A pesar de su considerable decadencia en relación a su grandeza pasada, el diplomático sigue siendo un actor indiscutible en el escenario internacional: sigue cumpliendo su papel de representante político, legal y simbólico de su país en el extranjero. Delegado por su país o por un gran organismo como la ONU o la OMC puede, de ser necesario, conducir negociaciones o participar de ellas cuando hay un conflicto o una disputa. Pero en la era de la mediatización y el estrellato de lo político, los embajadores extraordinarios que son el Secretario General de la ONU, el Papa o el Dalai Lama, son los únicos que ejercen una influencia a la altura de aquélla que ha podido tener el plenipotenciario de antaño, cuyas decisiones podían desatar una guerra o, por el contrario, prevenirla.
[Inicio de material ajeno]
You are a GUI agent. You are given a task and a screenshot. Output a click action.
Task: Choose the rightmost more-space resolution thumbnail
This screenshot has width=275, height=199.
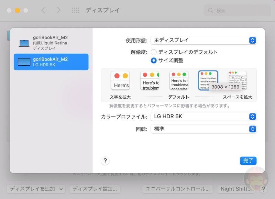238,80
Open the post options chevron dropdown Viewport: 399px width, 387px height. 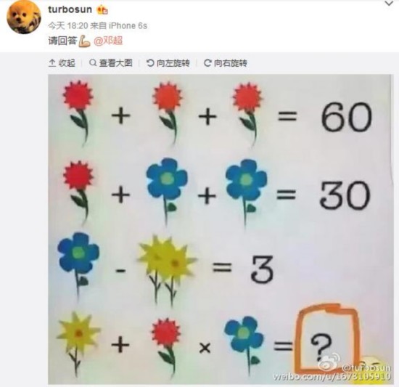[x=389, y=4]
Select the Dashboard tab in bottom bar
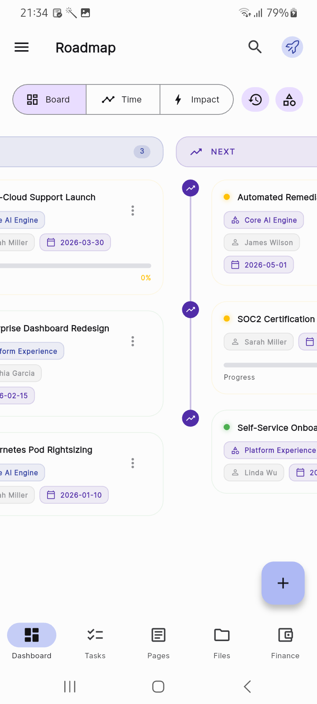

Por otra parte, el papel del militar también ha cambiado considerablemente y el soldado es, hoy en día, un actor de paz, al igual que ese nuevo interviniente que es “el humanitario”. El diplomático ya no es, por tanto, el único que actúa en el terreno a favor de la paz.

 

Sin embargo, aunque el diplomático haya sido empujado al margen de las grandes decisiones de este mundo en los siglos XX y XXI, ninguna otra función ni mecanismo pudo cumplir el papel primordial que él tenía antes en materia de paz. Ahora que el mundo está viviendo transformaciones profundas, quizás el eventual renacimiento del arte de la diplomacia, adaptado en este caso a la mundialización y compatible con los modernos medios de comunicación y los valores democráticos, sería para el futuro un vector importante de la paz y de las relaciones de buena convivencia.